■ TASK TO COMPLETE
Reproduce exactly the line containing "Click the text tag over Amount due" and every line after it, through the last line of the records below; add nothing.

[Extracted data entries]
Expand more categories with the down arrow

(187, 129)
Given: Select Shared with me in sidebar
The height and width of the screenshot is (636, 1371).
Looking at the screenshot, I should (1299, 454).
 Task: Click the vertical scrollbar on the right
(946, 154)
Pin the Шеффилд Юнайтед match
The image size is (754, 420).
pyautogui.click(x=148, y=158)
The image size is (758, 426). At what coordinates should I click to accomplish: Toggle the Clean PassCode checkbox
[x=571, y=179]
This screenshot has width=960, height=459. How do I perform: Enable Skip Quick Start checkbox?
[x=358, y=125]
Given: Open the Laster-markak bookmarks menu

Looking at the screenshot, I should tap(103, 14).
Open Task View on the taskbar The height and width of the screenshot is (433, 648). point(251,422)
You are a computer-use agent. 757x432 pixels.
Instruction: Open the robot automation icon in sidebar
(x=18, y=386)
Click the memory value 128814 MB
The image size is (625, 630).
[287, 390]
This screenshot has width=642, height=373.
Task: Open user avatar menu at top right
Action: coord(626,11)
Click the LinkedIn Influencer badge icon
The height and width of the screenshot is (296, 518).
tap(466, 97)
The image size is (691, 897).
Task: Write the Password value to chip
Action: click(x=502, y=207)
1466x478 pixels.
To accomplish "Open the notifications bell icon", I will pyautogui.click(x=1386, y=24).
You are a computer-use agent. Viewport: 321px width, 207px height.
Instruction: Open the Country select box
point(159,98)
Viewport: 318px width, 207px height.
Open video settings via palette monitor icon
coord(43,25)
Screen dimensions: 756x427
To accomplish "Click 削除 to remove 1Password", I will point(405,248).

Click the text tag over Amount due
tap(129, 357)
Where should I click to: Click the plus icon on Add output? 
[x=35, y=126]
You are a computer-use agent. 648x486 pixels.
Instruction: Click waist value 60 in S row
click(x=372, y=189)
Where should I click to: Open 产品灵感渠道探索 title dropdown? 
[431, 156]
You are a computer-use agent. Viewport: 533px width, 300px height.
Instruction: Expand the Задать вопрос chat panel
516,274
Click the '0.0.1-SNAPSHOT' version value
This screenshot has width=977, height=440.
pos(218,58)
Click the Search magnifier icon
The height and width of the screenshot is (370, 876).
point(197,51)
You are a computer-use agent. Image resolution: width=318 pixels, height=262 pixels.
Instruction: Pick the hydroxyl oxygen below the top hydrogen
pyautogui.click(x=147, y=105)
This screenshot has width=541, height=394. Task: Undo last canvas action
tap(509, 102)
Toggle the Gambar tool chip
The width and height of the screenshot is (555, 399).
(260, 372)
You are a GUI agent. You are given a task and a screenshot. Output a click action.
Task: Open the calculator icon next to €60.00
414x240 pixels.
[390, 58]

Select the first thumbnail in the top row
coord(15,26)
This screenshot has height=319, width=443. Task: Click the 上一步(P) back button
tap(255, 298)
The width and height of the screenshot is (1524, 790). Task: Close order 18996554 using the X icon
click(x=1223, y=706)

■ YOUR SOLUTION
Click the text tag over Amount due
tap(129, 357)
Where should I click to: Click the plus icon on Add output? 
[x=35, y=126]
You are a computer-use agent. 648x486 pixels.
Instruction: Click waist value 60 in S row
click(x=372, y=189)
Where should I click to: Open 产品灵感渠道探索 title dropdown? 
[431, 156]
You are a computer-use agent. Viewport: 533px width, 300px height.
Instruction: Expand the Задать вопрос chat panel
516,274
Click the '0.0.1-SNAPSHOT' version value
This screenshot has width=977, height=440.
pos(218,58)
Click the Search magnifier icon
The height and width of the screenshot is (370, 876).
point(197,51)
You are a computer-use agent. Image resolution: width=318 pixels, height=262 pixels.
Instruction: Pick the hydroxyl oxygen below the top hydrogen
pyautogui.click(x=147, y=105)
This screenshot has width=541, height=394. Task: Undo last canvas action
tap(509, 102)
Toggle the Gambar tool chip
The width and height of the screenshot is (555, 399).
(260, 372)
You are a GUI agent. You are given a task and a screenshot. Output a click action.
Task: Open the calculator icon next to €60.00
414x240 pixels.
[390, 58]

Select the first thumbnail in the top row
coord(15,26)
This screenshot has height=319, width=443. Task: Click the 上一步(P) back button
tap(255, 298)
The width and height of the screenshot is (1524, 790). Task: Close order 18996554 using the X icon
click(x=1223, y=706)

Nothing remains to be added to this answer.